If the next query is a direct follow-up to the first, then you might not need to retrieve new information from the knowledge base. However, humans can change the subject, and thus you may need new knowledge.
Our approach to solving this challenge was to first ask the foundation model if it can answer the user’s query using the existing context and conversation history. If it can, then we proceed as normal and show the answer to the user.
If it can’t, then we need a new query against which to do the retrieval. This is not as simple as just taking the most recent query.
Take the following example:
Initial query: “What was the main theme of the ODI Summit in 2019?”
Second query: “Who were the keynote speakers at the event?”.
If we use the second query only for retrieval, we don’t know what “the event” refers to; it is only mentioned implicitly. We could take both queries, but this relies on the user not changing the conversation topic!
The solution: Ask AI
One task that large language models (LLMs) excel at is entity recognition and resolution. To solve this challenge, we ask the model for a new, single query with entities resolved, giving it the new query and the conversation history.
Our new query might then be:
“Who were the keynote speakers at the ODI Summit in 2019?”
We then use this to do the content retrieval and send all this information to the model to answer the user’s question.
How much of this process needs to be transparent to the end user?

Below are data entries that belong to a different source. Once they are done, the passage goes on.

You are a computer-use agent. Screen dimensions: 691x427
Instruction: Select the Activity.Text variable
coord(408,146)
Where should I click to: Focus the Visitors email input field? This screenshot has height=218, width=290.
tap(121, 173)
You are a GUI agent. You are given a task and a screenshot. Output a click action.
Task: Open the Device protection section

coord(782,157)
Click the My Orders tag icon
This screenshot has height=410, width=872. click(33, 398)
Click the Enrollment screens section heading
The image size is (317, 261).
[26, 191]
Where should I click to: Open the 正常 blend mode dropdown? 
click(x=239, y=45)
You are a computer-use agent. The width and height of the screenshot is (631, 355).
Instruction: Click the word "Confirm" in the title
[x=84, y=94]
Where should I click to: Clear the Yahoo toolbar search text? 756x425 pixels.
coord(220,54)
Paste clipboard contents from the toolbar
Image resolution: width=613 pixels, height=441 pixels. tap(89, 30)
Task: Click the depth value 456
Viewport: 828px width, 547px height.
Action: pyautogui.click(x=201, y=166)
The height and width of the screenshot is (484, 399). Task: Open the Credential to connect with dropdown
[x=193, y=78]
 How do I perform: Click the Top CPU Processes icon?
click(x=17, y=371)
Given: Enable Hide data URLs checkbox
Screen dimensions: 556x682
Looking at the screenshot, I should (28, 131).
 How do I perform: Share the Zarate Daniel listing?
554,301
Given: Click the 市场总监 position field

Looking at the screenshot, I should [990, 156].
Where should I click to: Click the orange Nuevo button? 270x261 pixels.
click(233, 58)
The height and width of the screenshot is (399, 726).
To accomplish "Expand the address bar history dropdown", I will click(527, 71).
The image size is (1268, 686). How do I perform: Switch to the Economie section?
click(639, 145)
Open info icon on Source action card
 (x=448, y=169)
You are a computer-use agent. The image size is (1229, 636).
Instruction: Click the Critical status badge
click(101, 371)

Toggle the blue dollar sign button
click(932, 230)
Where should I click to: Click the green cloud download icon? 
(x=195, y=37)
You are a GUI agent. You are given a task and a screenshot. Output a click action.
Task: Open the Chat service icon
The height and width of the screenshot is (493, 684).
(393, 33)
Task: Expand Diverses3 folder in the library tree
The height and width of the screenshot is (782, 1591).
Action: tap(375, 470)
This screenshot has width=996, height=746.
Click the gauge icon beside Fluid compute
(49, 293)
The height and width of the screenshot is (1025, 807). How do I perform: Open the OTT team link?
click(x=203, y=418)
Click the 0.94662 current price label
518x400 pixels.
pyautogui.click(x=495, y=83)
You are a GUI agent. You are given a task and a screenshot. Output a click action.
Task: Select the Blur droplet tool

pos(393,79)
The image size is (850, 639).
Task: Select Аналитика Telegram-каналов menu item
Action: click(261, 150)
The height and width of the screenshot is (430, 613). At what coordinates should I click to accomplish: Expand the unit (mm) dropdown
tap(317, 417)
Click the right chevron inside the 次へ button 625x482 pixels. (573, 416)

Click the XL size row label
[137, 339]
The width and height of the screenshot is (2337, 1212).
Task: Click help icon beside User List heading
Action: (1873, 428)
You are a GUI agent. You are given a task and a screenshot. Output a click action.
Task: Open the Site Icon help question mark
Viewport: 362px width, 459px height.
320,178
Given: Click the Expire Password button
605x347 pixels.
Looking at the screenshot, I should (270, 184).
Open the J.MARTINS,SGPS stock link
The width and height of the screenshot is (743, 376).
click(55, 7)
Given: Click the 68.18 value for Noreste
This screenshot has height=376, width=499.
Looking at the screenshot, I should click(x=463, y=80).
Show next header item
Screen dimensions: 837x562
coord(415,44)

We explain it, but should it be shown during the conversation? is it useful? These are all good questions we hope to gain insight on during testing with users. Honestly, we doubt anyone has noticed, as our brains naturally perform entity recognition and resolution, so shouldn’t we expect AI to do the same?
This is just one of the amazing advances in AI that has enabled us to have conversations — far more complex than the simple query-and-answer systems we’ve been used to.
What next?
If LLMs excel at entity recognition and resolution, that means they can extract and relate entities together to form a knowledge graph.
The next logical step is to actually use LLMs to generate knowledge graphs and then perform the retrieval stage against this.
This process, known as GraphRAG, has already been shown to increase response relevance and accuracy further than traditional RAG (which is already better than no RAG).
Interestingly, between RAG (which works on text chunks) and GraphRAG (which queries knowledge graphs) lies the world of traditional database systems. It is also possible to build a form of RAG system that writes queries to execute on a database to retrieve information.
Say, for example, you have a sales database for a number of products over the past years. It is quite possible to build a natural language query system for your database. Now you can ask, “What were the top 5 best-selling products last month?” and the AI (with knowledge of your database structure) could turn this into a query, which is then executed. The answer can then be fed back to the AI to answer the question in natural language (or however you specified).
We’ll link to details on this work here when we’ve had a chance to develop it.